In 1905, Cox acquired the Springfield Press-Republic published in Springfield, Ohio and renamed it, the Springfield Daily News. In 1908, he ran for Congress as a Democrat and was elected. Cox represented Ohio in the United States House of Representatives from 1909 to 1913 and resigned after being elected the Governor of Ohio. He served two non-consecutive terms as governor. Cox introduced a number of progressive reforms. He was the Democratic nominee for President in the 1920 U.S. Presidential election. He was defeated by Franklin D. Roosevelt in what was the worst defeat in the history of U.S. presidential elections.
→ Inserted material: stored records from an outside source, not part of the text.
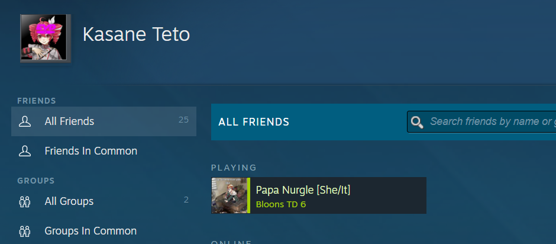Viewport: 556px width, 244px height.
Task: Click the ALL FRIENDS header title
Action: [x=254, y=122]
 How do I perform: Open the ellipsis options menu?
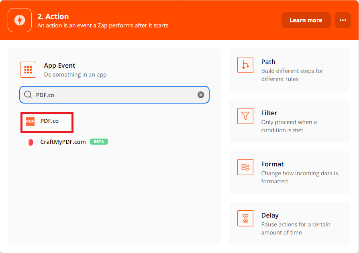(343, 20)
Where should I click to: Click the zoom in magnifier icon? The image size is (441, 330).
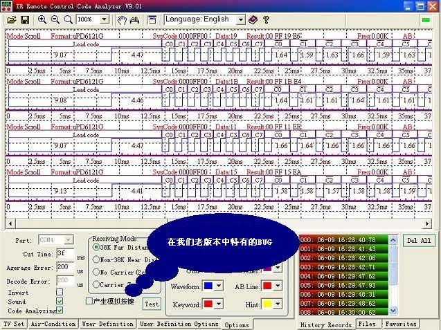[x=42, y=19]
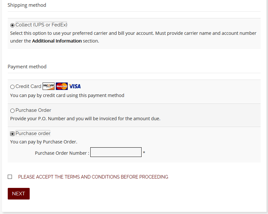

Cox retired from public office after the 1920 election to focus on his media conglomerate, Cox Enterprises. He acquired the Miami Daily News and the Canton Daily News. In late 1939, he bought the Atlanta Georgian and Journal, just one week before the premiere of Gone with the Wind was held in Atlanta. That deal included radio station WSB, which together with WHOI in Dayton and WIOD in Miami gave him three radio stations.
Cox was married twice. His first marriage to Mayme Harding lasted from 1893 to 1912 and ended in divorce. He married Margaretta Parker Blair in 1917. Cox had six children, two sons and a daughter with Mayme Harding, and two daughters and a son who died in infancy with Margaretta Blair.
After James Cox's death, his son James Cox Jr. became chairman of Cox Enterprises and Cox Broadcasting Corporation in Atlanta. Cox Jr. began acquiring a number of small cable companies in rural Pennsylvania in the early 1960s, which set the course for the company to become a cable television empire. In 1968 he bought Manheim Auctions, a wholesale used car auction business. James Cox Jr. died in 1974 and leadership of the company transferred to his two sisters: Barbara Cox and Anne Cox Chambers. Barbara Cox died in 2007.
Today, 120 years after its founding, the Cox empire is run by James M. Cox's, grandson, Jim Kennedy. Anne Cox Chambers, James M. Cox's daughter, is the majority owner, with a 50% stake.